* _Exercise goal_
State how many lines in the listing below include the string "Hide". The answer is the number alone.

* _Data in this exercise_
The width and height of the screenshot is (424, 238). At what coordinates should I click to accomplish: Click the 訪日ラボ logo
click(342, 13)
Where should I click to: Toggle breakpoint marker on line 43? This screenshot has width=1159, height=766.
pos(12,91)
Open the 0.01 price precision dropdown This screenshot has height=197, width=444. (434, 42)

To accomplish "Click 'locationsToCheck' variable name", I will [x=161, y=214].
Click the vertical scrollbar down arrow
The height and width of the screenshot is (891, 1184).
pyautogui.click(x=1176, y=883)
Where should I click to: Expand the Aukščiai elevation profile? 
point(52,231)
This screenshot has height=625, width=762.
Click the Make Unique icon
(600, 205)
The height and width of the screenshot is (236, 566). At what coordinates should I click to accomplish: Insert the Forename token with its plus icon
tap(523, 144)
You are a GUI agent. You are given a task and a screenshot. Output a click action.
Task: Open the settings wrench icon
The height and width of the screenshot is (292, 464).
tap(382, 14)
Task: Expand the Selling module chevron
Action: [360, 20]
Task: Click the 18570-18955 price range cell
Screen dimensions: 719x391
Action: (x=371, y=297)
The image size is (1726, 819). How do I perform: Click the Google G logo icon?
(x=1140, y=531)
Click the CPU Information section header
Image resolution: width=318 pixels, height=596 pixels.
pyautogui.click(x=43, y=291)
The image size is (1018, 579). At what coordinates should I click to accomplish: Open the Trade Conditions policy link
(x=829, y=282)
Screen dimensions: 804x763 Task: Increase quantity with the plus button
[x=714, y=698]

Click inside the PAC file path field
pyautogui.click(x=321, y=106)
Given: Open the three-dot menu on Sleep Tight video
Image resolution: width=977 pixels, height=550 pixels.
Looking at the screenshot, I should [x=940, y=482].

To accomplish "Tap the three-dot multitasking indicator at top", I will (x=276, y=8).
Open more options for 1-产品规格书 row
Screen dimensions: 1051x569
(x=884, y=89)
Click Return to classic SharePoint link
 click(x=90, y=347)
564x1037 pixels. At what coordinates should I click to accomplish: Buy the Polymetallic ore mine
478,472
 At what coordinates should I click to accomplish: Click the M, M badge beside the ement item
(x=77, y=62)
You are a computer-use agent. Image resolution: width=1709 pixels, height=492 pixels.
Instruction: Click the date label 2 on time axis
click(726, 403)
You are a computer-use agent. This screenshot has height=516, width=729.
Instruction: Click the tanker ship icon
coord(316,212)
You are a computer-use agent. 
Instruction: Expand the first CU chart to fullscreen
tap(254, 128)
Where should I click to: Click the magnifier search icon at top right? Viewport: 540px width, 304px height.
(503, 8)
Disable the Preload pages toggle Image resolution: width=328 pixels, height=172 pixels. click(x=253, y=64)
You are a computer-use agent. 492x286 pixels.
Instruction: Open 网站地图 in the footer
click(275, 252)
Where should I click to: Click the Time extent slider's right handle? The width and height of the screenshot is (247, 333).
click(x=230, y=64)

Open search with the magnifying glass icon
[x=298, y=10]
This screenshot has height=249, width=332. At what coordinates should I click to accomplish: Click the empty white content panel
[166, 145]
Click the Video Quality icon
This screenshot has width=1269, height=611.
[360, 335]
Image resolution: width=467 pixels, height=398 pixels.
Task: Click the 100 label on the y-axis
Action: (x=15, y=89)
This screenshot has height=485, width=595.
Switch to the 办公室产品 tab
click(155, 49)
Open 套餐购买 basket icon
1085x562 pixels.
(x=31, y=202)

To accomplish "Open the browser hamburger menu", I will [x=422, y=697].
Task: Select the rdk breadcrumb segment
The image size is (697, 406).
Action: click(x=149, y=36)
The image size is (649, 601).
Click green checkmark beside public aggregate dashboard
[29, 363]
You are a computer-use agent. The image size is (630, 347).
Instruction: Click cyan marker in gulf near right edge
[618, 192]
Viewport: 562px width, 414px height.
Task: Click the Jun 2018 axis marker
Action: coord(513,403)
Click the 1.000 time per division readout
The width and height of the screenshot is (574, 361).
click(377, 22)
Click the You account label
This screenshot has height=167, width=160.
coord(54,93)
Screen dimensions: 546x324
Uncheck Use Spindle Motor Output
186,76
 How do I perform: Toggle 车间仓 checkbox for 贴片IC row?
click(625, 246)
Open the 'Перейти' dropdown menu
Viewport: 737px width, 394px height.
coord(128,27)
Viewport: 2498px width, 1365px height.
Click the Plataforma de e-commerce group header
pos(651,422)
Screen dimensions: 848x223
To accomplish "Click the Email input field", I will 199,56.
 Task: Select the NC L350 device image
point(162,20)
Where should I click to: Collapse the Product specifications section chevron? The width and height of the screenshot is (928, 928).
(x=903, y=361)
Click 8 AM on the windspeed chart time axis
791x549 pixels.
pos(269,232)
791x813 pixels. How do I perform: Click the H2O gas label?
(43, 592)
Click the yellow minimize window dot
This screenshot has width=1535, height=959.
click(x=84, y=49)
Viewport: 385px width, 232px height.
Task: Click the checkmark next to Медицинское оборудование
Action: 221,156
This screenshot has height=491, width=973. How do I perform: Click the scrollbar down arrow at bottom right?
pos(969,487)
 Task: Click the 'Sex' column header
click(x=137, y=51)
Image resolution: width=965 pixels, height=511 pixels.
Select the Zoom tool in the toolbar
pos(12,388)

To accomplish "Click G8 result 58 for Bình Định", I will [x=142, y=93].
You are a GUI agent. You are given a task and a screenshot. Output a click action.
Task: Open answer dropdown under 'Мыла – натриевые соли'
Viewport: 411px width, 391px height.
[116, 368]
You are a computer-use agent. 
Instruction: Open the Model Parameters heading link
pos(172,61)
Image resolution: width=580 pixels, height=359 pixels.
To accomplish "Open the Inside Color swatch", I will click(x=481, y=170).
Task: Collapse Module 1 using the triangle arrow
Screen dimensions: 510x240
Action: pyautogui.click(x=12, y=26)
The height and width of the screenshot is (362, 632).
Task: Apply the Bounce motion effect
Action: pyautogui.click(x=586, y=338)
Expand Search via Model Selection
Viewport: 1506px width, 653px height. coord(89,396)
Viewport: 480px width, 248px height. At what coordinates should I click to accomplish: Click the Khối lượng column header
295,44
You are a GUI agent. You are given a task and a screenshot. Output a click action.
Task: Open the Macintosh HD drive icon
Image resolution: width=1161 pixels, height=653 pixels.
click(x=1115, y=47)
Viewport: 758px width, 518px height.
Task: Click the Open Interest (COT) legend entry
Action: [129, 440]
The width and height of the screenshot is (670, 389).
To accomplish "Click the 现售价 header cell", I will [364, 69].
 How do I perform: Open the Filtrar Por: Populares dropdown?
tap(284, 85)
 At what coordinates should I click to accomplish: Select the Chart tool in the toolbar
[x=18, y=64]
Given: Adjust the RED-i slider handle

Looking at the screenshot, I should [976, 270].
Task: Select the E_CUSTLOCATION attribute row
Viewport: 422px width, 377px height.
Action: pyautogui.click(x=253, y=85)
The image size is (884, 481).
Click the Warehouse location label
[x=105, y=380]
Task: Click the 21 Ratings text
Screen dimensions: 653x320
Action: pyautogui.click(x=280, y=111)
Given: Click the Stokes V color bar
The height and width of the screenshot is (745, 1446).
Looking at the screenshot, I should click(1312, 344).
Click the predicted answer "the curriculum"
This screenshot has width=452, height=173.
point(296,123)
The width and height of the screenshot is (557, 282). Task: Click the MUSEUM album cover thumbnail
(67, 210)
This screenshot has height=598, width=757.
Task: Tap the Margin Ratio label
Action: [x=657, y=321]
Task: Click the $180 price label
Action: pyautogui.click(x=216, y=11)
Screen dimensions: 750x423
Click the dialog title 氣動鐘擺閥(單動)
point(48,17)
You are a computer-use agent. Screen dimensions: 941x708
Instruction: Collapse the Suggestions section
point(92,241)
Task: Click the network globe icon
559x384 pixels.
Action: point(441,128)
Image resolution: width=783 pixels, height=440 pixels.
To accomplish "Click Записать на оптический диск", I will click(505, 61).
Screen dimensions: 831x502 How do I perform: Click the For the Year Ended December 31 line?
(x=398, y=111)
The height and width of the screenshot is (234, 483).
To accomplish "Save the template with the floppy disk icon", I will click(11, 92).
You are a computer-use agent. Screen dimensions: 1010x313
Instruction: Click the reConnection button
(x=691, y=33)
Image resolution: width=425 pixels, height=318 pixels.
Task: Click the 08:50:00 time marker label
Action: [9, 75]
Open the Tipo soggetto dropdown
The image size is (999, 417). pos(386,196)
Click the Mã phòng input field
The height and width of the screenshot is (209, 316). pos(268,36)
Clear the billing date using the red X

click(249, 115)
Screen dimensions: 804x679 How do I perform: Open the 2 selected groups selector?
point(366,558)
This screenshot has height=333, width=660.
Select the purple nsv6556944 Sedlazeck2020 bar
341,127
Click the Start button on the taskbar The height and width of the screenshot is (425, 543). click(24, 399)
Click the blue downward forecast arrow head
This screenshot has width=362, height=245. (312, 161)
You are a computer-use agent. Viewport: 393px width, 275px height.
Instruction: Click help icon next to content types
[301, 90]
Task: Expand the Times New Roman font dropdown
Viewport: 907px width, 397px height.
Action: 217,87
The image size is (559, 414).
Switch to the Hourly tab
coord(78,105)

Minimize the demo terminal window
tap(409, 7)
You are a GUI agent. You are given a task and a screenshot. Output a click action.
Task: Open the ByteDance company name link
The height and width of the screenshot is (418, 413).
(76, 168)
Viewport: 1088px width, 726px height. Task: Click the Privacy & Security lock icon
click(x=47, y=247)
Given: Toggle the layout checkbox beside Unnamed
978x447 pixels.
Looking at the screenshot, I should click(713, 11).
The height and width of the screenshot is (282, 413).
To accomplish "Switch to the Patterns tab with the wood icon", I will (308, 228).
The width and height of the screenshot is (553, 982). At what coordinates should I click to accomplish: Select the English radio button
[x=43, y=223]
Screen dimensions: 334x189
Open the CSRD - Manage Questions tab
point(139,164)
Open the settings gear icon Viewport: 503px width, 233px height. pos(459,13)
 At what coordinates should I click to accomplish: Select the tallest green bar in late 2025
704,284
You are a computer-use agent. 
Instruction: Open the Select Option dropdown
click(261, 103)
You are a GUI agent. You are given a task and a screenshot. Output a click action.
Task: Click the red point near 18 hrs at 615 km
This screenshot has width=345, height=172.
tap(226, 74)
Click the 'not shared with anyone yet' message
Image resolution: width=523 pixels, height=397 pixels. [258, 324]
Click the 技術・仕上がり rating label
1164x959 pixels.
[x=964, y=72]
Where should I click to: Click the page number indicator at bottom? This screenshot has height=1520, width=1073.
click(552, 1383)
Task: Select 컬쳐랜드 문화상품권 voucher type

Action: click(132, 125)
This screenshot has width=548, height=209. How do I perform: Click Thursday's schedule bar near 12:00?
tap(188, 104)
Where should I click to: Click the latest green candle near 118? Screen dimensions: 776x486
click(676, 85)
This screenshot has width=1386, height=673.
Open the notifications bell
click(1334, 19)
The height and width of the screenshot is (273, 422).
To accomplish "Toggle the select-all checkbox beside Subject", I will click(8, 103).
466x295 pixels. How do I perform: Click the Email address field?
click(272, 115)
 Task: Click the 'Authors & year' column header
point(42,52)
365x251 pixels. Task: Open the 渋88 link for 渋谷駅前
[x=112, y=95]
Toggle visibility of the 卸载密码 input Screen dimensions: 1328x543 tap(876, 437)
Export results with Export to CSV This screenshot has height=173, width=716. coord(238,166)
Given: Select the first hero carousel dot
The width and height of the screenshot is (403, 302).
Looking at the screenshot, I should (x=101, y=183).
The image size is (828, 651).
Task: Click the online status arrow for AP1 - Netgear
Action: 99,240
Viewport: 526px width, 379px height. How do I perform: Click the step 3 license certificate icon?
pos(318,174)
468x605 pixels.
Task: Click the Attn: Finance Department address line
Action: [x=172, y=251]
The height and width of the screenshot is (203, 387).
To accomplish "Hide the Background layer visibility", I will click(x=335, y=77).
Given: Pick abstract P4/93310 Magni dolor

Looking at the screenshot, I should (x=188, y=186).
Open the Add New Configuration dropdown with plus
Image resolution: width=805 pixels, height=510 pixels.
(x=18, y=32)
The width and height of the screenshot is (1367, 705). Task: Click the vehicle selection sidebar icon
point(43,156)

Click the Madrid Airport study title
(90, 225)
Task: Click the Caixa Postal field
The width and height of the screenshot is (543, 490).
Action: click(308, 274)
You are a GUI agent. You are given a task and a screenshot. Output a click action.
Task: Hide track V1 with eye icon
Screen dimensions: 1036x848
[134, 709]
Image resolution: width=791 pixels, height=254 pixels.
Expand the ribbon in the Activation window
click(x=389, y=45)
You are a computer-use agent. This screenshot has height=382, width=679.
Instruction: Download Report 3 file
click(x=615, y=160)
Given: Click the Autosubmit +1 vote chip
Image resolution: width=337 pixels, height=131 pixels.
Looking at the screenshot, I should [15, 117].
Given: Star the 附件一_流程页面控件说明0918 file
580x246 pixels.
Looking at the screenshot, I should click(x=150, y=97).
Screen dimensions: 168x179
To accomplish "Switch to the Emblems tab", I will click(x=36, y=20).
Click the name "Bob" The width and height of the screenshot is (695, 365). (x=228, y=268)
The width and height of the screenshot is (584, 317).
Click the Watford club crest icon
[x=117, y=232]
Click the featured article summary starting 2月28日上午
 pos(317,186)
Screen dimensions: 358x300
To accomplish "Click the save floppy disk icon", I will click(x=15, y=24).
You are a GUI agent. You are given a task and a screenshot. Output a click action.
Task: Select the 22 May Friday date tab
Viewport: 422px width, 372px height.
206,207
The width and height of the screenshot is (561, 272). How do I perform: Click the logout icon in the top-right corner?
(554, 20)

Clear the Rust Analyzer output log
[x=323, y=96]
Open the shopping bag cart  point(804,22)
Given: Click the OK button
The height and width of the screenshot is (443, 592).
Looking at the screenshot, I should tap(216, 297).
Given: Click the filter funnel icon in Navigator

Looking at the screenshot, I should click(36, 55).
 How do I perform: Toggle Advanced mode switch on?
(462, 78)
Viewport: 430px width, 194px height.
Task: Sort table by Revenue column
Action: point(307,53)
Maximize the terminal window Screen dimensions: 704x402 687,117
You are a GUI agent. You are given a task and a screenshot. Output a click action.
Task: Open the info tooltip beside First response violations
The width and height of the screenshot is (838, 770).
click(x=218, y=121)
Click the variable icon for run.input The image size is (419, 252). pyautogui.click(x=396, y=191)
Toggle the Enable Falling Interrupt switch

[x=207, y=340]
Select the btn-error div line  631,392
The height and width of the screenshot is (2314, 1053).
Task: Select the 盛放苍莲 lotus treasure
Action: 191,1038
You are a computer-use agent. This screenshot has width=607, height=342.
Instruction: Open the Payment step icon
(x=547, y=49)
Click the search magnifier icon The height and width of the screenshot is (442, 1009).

* _Result below_
2